Malgré tout, il semble que le statut social ne traduit
aucun "avantage génétique transmissible" de sorte qu'il est
totalement illusoire d'utiliser par exemple le sperme des
lauréats du prix Nobel pour avoir des rejetons
"intelligents" - même si l'on parvenait à multiplier les
inséminations, comme pour les taureaux de concours.
A coté de cet eugénisme "positif", destiné à propager
d'improbables "gènes favorables", il existe un eugénisme
"négatif" visant à éradiquer les gènes défavorables. C'est
ainsi que des dizaines de milliers de femmes ont été
stérilisées, dans plusieurs pays (notamment les Etats-Unis)
au cours des années 1920-1930. Ces campagnes de
stérilisation ont été entreprises dans l'intérêt collectif,
sous prétexte que ces femmes auraient eu des enfants
forcément tarés, c'est-à-dire inutiles à la collectivité,
voire à sa charge, et sans doute eux-mêmes malheureux. Cet
eugénisme suppose que les déshérités sont condamnés à l'être
du fait de leur filiation, et qu'on ne peut rien pour eux -
sinon les empêcher de naître. Il en résulte une politique
sociale simple et peu coûteuse. Sous prétexte d'éliminer de
prétendus "mauvais gènes", on réduisait en fait le poids des
familles défavorisées... en les exterminant. Comme s'il
suffisait d'empêcher les pauvres de se reproduire pour faire
disparaître la pauvreté. Autant préconiser, comme Alphonse
Allais, de "construire les villes à la campagne, car l'air y
est bien meilleur".

Contenu des données -
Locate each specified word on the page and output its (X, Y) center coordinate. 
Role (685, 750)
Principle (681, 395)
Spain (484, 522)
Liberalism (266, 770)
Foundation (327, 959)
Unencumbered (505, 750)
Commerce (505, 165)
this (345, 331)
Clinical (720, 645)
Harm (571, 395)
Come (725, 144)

Travail à faire - Poursuivez l'extrait sur l'eugénisme à partir de sa dernière phrase.

Votre réponse -
Il est néanmoins vrai qu'un certain nombre de maladies
congénitales sont transmissibles sur un mode mendélien : il
s'agit des maladies monogéniques. On a pu croire qu'il
suffirait d'empêcher la reproduction des porteurs pour
éradiquer les maladies en question. L'exemple de
l'hémophilie, qui a spectaculairement frappé les familles
royales européennes à la fin du XIXe siècle, a fortement
frappé les imaginations. Ainsi certains se sont-ils
convaincus qu'il suffirait d'interdire la reproduction aux
porteurs de tares transmissibles pour libérer l'humanité des
maladies héréditaires. En réalité, la plupart de ces
maladies ne peuvent pas être éradiquées dans la mesure où
des mutations spontanées entretiennent dans la population un
"pool" de gènes défectueux. En outre, nombre de
malformations congénitales sont dues à des anomalies
génétiques non héréditaires (par exemple chomosomiques).
Cependant, on peut imaginer qu'une pratique systématique
de l'analyse génotypique permette de diagnostiquer tous les
foetus porteurs d'anomalie et de les éliminer. Il s'agit là
d'un strict eugénisme, qui a ses partisans. La recherche
prénatale de la trisomie, aujourd'hui banalisée, n'a été
qu'un premier pas vers cette sélection des naissances. Quand
les progrès scientifiques autoriseront la reconnaissance,
non seulement des anomalies chromosomiques, mais d'une
multitude de mutations géniques délétères, et quand la
technique permettra une généralisation aisée de ce
dépistage, il est probable que les parents demanderont à en
bénéficier et que les pouvoirs publics ne verront que des
avantages à en favoriser la pratique.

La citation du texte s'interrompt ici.